These are trying times — times that put the discourse of “resilience” on trial. Our first priority, of course, must be the health of our community. We should work to forge and reinforce networks of mutual aid. We should seek out those especially isolated by social distancing or quarantine. Continuing to teach — with whatever adjustments to workload are necessary — will surely provide students with an important experience of connection despite disruption, so faculty have an important role to play. But we will want to emphasize intellectual and social engagement, and not try to perform the impossible task of providing “the same” education by remote means.

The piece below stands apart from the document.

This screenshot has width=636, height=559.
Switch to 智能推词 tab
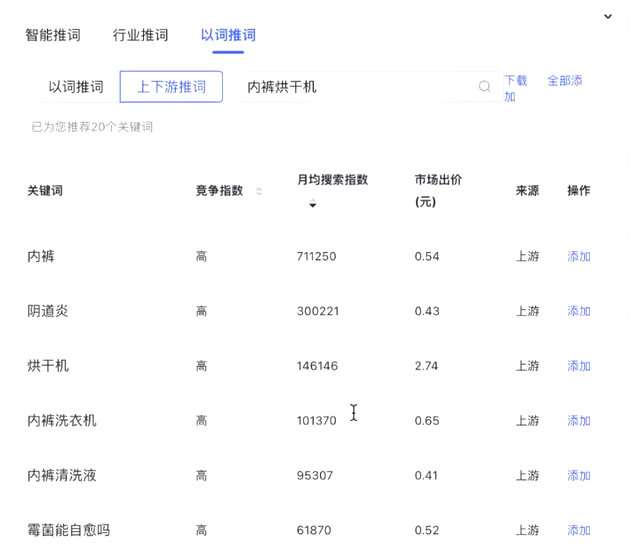click(x=53, y=35)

Of course we all hope that contagion and social isolation will soon be behind us. But the future we imagine ought not to be a return to the status quo ante. We need to remember the unsettled condition many experienced before COVID-19-from the economic precarity of graduate student workers across the UC, to the Arts & Humanities departments likely to suffer most over Berkeley’s “Finance Reform” proposal, to the 82 graduate students at UC Santa Cruz who were terminated by UCOP, losing jobs, and in some cases student status, although they have recovered their health insurance – an important victory.

We should support each other. We should support COLA4ALL, our striking graduate students, and our contractless lecturers as well. And we should carry forward the fundamental project of a public university, in the service of its democratic and engaged citizenry. If not now, when?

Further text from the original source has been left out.